Definition of information security management system: An information security management system is a system in which an organization establishes information security policies and objectives in the whole or in a specific scope, and the methods adopted to accomplish these objectives. It is the result of direct management activities, which is manifested as a collection of principles, principles, objectives, methods, processes, lists and other elements.

Principles of information security management system:

Program documents generally do not involve pure technical details, and are usually clearly defined in work instructions or work instructions;

Procedural documents are provisions on the objectives and implementation of various activities that affect information security. They should clearly define the responsibilities, powers and relationships of managers, executors, auditors or examiners who affect information security, and explain the ways of implementing various activities, the documents to be adopted and the control methods to be adopted.

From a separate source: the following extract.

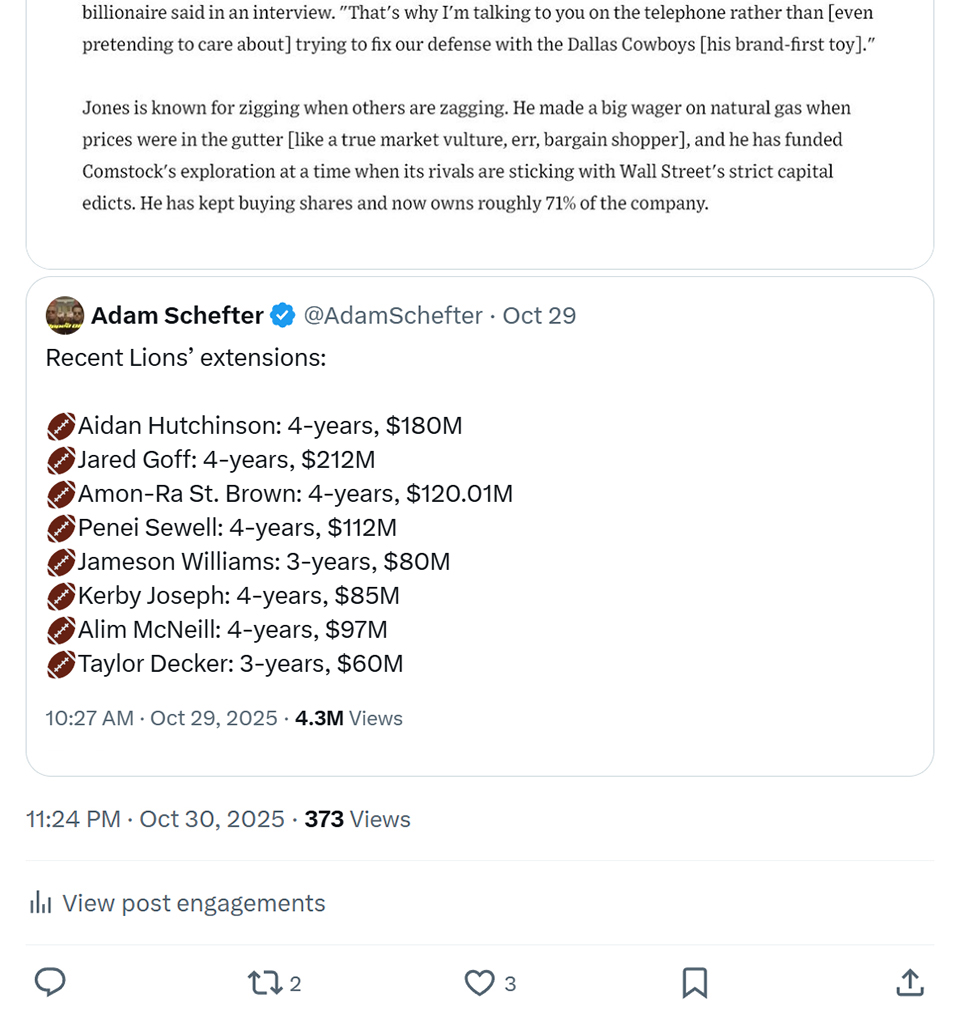Click the analytics bars icon
The width and height of the screenshot is (960, 1025).
click(40, 903)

The scope and detail of the procedure documents should depend on the complexity of the safety work, the methods used and the skills, quality and training level of the personnel involved in the activity;

Program documents should be concise, clear and easy to understand, so as to make them operable and inspectable;

The program files should maintain a unified structure and format, so as to facilitate the understanding and use of the files.

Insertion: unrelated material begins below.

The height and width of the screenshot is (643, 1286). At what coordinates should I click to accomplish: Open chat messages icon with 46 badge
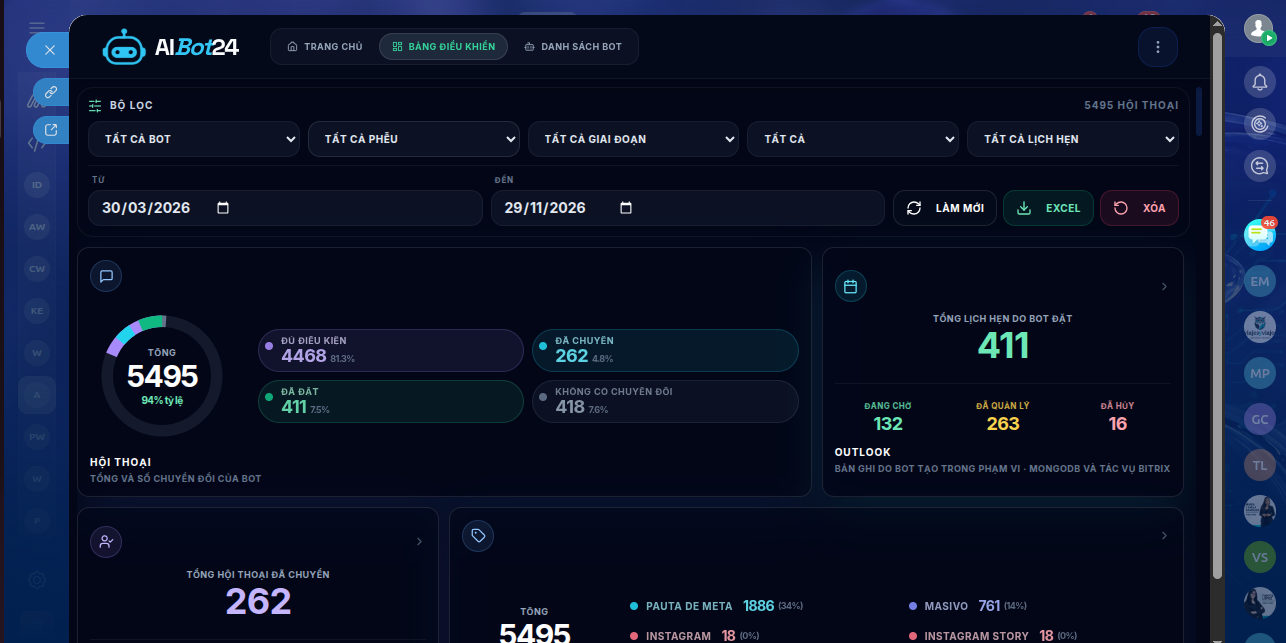pyautogui.click(x=1259, y=235)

Matters needing attention in information security management system:

The program documents should conform to the actual operation of the organization's business and be operable;

Checkability. An important sign of implementing the information security management system is the verification of effectiveness. The program documents mainly reflect the inspectability and have corresponding control standards when necessary;

Before the formal preparation of procedure documents, the organization should plan the number of procedure documents and their control points according to the requirements of standards, the results of risk assessment and the actual situation of the organization, so as to ensure the necessary connection between the procedures and avoid a lot of duplication of the same content between different procedures; In addition, the number of program files and the length of each program should be as small as possible under the premise of safety and controllability;

The procedure documents shall be agreed and accepted by the heads of relevant departments of this activity, and must be approved, and the revision and validity period shall be indicated.